2027 UEFA Nations League Finals

Tournament details
- Host country: TBD
- Dates: 9–13 June
- Teams: 4
- Venues: 2 (in 1 or 2 host cities)

= 2027 UEFA Nations League Finals =

The 2027 UEFA Nations League Finals will be the final tournament of the 2026–27 edition of the UEFA Nations League, the fifth season of the international football competition involving the men's national teams of the member associations of UEFA. The tournament will be held from 9 to 13 June 2027, and will be contested by the four quarter-final winners from Nations League A. The tournament will consist of two semi-finals, a third place play-off and final to determine the champions of the UEFA Nations League.
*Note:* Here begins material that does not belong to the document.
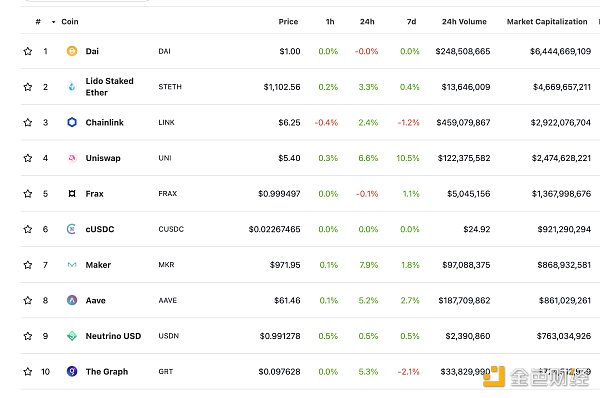Click the Frax logo icon

tap(72, 194)
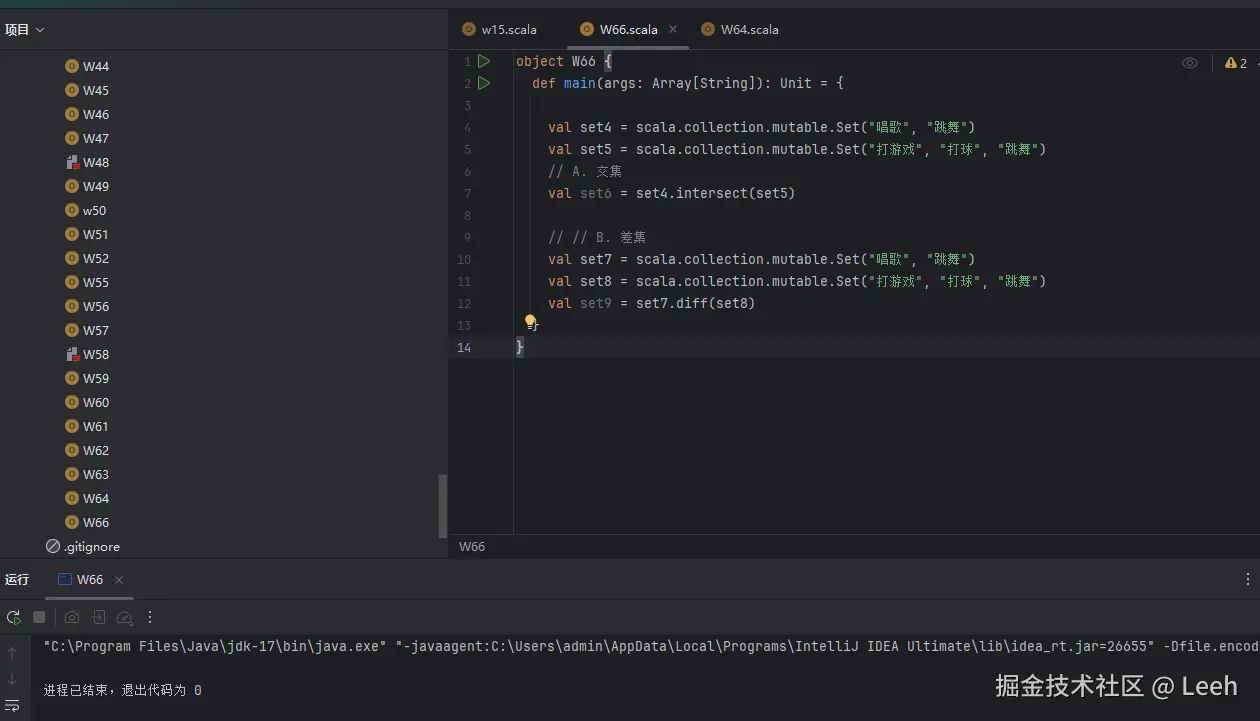Click the yellow light bulb quick-fix icon
Viewport: 1260px width, 721px height.
531,322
Portugal are the defending champions, having won the 2025 finals.

==Format==
The Nations League Finals will take place in June 2027 and will be contested by the four winners of the League A quarter-finals.

The Nations League Finals will take place over five days and be played in single-leg knockout matches, consisting of two semi-finals on 9 and 10 June (the first of which features the host team, if participating), and a third place play-off and final three days after the second semi-final on 13 June 2027. The semi-final pairings will be determined by means of an open draw. All matches in the tournament will utilise the goal-line technology and video assistant referee (VAR) systems.

In the Nations League Finals, if the scores are level at the end of normal time:
- In the semi-finals and final, 30 minutes of extra time will be played. If the score is still level after extra time, the winner will be determined by a penalty shoot-out.
- In the third place play-off, extra time will not be played, and the winner will be determined by a penalty shoot-out.

==Qualified teams==
The four winners of the League A quarter-finals will qualify for the Nations League Finals.

| Quarter-final winners | Date of qualification | Previous finals appearances | UNL Rankings November 2026 | FIFA Rankings April 2027 |
|---|---|---|---|---|
| TBD | March 2027 |  |  |  |
| TBD | March 2027 |  |  |  |
| TBD | March 2027 |  |  |  |
| TBD | March 2027 |  |  |  |

==Host selection==
Due to the quarter-finals taking place in March 2027, the participants of the Nations League Finals will not be known until just over two months prior to the tournament. As a result, all associations participating in League A with venues meeting the stadium requirements must submit a proposal to host the Nations League Finals. Following the league phase, the UEFA Executive Committee will designate one pair of quarter-finalists capable of holding the tournament, with the winner automatically becoming the host. Additionally, associations from outside League A may also submit a bid to hold the tournament as a neutral host, with their bids to be considered only if no pairing of quarter-finalists can offer sufficient guarantees or satisfy the hosting requirements.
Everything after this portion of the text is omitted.